Entries from a dataset
____

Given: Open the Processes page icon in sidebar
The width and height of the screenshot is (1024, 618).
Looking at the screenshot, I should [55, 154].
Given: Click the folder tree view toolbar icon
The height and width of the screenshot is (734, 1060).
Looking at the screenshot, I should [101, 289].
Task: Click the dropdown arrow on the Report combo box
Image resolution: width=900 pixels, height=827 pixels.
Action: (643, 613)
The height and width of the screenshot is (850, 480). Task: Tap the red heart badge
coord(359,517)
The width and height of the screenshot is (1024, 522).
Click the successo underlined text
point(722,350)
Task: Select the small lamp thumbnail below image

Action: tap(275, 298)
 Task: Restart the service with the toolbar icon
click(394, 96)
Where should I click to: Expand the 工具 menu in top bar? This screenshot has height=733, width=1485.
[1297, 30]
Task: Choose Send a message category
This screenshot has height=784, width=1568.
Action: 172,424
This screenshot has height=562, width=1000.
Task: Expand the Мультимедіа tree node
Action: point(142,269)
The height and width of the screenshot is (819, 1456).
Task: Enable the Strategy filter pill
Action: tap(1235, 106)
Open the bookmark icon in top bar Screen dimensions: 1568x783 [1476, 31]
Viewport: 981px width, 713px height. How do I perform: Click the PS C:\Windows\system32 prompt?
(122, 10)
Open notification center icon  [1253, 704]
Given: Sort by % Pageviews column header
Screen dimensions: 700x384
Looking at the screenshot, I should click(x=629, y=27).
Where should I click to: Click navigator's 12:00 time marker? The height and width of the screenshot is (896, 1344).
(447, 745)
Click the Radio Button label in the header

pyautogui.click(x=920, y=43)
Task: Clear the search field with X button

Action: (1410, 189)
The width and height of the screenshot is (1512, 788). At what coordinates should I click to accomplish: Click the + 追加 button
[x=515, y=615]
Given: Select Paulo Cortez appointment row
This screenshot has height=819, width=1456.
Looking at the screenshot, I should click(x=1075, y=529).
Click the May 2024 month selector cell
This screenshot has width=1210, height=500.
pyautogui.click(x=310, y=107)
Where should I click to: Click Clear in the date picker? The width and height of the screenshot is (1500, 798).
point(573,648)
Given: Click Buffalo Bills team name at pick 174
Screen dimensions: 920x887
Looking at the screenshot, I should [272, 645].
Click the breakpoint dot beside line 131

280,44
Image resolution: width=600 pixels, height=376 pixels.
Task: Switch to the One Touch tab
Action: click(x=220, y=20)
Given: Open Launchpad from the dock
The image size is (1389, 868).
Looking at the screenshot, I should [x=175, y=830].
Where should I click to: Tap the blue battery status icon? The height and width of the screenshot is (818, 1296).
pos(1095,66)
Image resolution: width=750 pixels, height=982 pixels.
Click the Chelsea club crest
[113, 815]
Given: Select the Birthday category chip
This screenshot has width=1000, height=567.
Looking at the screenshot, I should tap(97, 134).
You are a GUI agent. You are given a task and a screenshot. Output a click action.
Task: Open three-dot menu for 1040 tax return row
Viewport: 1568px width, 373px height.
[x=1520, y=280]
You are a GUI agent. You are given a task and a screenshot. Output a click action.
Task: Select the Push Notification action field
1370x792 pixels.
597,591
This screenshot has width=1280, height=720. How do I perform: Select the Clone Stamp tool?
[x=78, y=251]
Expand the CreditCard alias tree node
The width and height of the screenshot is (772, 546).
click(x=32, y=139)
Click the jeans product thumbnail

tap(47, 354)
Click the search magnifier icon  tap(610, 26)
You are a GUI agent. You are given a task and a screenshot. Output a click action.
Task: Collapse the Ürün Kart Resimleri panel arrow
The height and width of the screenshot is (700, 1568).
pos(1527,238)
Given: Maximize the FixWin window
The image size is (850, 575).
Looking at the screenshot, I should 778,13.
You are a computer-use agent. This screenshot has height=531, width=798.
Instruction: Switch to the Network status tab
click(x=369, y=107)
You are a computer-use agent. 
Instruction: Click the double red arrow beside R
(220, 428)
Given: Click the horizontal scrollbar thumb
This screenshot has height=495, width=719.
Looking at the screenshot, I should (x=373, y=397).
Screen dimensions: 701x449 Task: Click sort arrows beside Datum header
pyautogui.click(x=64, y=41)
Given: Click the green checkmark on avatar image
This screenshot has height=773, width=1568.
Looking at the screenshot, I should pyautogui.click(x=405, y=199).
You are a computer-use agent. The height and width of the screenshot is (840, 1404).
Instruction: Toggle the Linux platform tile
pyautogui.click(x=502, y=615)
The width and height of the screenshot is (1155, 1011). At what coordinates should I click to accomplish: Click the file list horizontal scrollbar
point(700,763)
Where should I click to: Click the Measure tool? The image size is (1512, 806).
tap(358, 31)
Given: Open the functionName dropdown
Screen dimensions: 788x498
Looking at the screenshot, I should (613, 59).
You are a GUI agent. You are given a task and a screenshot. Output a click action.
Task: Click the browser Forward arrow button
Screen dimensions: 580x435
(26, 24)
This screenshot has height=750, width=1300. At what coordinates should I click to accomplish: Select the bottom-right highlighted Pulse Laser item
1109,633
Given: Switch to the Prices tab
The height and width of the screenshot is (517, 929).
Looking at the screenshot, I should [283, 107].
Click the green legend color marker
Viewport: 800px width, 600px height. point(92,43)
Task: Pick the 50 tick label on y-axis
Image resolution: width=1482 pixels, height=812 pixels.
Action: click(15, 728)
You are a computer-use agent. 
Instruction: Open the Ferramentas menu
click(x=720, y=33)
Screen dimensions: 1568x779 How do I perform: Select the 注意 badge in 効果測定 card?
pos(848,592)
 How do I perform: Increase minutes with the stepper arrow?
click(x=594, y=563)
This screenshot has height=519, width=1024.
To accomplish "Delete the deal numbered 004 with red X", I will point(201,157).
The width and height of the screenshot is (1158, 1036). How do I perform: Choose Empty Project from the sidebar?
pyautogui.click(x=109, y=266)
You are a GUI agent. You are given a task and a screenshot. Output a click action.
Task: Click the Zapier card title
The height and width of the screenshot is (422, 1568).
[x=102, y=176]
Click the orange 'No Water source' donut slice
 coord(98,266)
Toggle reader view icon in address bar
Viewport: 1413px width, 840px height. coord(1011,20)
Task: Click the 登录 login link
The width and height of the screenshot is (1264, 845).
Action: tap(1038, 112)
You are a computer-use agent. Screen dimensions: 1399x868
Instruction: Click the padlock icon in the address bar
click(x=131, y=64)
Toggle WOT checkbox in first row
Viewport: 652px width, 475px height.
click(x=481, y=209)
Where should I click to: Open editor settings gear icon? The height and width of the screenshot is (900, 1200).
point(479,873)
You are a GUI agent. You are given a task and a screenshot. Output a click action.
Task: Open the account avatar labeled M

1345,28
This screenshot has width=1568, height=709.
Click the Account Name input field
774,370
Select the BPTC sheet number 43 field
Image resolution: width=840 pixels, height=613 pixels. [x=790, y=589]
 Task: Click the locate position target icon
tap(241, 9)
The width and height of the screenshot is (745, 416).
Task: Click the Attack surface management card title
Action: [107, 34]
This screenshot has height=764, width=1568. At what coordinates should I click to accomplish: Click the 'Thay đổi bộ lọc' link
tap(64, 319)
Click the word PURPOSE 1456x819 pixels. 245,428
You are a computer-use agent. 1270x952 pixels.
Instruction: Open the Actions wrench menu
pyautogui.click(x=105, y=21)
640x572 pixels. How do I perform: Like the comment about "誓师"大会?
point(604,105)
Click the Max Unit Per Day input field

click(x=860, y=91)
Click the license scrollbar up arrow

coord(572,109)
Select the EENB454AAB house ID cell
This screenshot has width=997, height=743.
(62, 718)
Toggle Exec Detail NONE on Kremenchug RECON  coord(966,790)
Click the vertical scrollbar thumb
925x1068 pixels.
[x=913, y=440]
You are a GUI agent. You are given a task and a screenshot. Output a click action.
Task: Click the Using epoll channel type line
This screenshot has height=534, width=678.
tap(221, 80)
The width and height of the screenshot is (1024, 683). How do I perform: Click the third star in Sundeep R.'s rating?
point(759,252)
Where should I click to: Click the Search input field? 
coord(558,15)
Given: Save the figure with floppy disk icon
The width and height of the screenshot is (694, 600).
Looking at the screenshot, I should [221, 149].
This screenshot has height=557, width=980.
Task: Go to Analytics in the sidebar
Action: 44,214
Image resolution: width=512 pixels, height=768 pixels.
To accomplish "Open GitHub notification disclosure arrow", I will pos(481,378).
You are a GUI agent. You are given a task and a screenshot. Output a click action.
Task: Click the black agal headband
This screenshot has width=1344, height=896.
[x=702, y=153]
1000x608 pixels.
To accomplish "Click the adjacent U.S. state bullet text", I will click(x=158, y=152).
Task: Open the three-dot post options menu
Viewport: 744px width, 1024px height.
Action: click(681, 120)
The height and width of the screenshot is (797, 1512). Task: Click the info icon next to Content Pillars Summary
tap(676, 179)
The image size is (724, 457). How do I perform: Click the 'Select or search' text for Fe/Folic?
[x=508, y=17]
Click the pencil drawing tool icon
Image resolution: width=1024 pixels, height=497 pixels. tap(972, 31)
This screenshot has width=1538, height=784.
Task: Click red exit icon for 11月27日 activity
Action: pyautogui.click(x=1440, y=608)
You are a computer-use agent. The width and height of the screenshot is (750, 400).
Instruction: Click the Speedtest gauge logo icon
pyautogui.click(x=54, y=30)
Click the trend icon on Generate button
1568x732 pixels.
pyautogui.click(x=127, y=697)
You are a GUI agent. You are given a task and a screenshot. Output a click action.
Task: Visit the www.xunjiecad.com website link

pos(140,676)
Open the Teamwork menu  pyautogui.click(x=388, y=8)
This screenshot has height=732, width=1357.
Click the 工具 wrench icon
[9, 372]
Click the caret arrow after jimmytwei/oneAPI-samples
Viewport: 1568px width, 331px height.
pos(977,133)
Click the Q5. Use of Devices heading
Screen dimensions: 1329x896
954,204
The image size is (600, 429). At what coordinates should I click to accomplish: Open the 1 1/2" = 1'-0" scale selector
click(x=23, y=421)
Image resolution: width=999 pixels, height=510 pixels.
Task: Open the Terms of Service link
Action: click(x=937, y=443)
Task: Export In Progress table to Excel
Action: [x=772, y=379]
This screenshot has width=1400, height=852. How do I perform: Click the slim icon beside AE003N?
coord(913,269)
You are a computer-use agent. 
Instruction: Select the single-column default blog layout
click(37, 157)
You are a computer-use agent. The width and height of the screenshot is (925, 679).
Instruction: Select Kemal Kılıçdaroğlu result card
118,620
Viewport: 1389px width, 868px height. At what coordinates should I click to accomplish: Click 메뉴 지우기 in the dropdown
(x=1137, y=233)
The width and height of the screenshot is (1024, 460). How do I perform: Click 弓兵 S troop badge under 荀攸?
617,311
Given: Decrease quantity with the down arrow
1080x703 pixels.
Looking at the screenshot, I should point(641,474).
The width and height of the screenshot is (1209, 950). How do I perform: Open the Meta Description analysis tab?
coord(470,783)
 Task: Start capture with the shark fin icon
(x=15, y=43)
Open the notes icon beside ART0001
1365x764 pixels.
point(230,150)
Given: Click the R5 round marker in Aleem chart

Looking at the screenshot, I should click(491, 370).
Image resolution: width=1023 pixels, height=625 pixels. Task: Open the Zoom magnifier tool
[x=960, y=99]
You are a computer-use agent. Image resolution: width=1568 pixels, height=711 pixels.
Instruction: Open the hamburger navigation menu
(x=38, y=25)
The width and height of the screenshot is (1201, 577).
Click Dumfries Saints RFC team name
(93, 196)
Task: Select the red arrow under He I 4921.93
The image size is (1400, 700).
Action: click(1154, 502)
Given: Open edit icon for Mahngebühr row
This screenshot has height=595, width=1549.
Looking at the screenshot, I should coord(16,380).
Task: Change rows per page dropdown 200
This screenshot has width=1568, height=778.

____

● Challenge
Format everything from the line containing "Click the Max Unit Per Day input field" down to the line containing "[x=913, y=440]" as a numbered list, omitting blank lines.

● Worked answer
1. Click the Max Unit Per Day input field
2. click(x=860, y=91)
3. Click the license scrollbar up arrow
4. coord(572,109)
5. Select the EENB454AAB house ID cell
6. This screenshot has width=997, height=743.
7. (62, 718)
8. Toggle Exec Detail NONE on Kremenchug RECON  coord(966,790)
9. Click the vertical scrollbar thumb
10. 925x1068 pixels.
11. [x=913, y=440]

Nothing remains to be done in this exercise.